(Action item)
Across the listing below, how many lines include the string "logo"? Reply with the number alone.

(Dataset records)
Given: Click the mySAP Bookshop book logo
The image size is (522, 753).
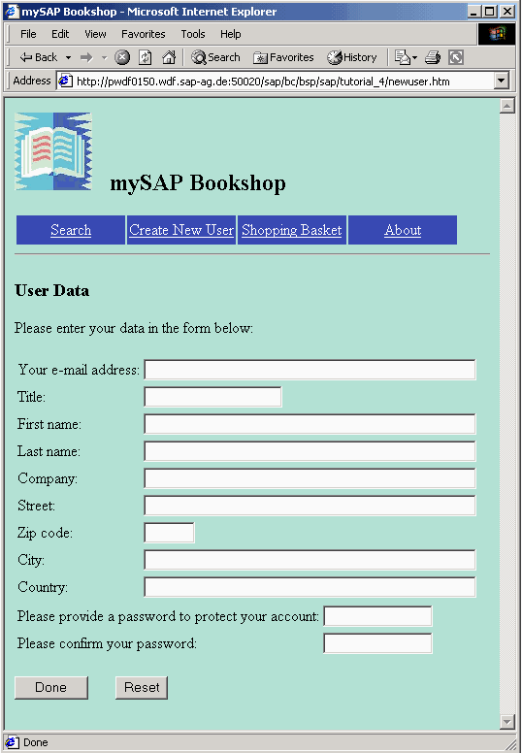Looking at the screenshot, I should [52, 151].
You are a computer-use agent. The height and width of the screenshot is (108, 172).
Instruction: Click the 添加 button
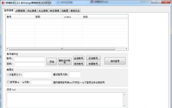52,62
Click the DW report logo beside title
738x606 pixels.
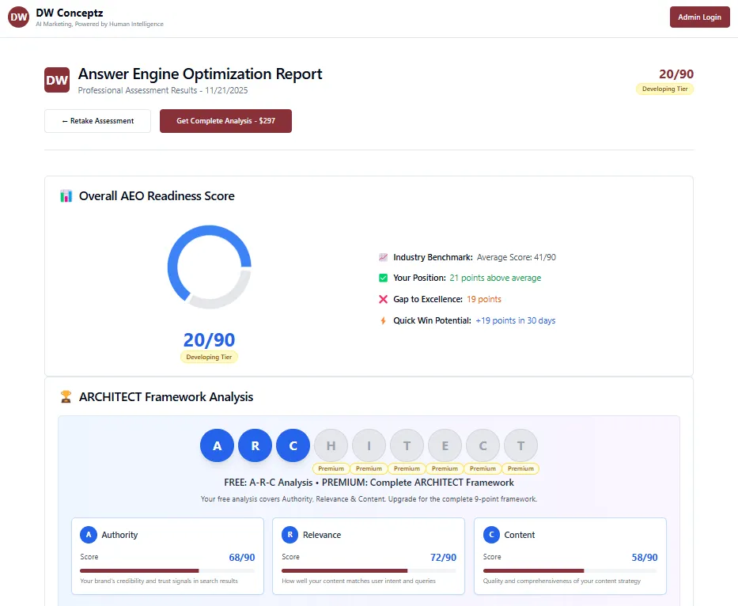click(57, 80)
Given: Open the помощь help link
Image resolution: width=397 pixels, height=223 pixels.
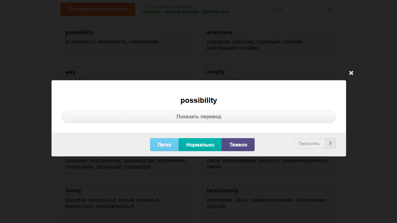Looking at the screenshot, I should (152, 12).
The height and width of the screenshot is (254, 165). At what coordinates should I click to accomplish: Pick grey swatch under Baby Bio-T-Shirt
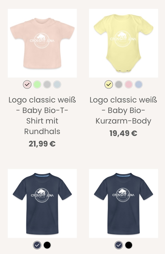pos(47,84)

--

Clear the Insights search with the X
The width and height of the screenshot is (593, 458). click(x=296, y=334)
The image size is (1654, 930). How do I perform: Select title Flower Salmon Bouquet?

(Task solution)
2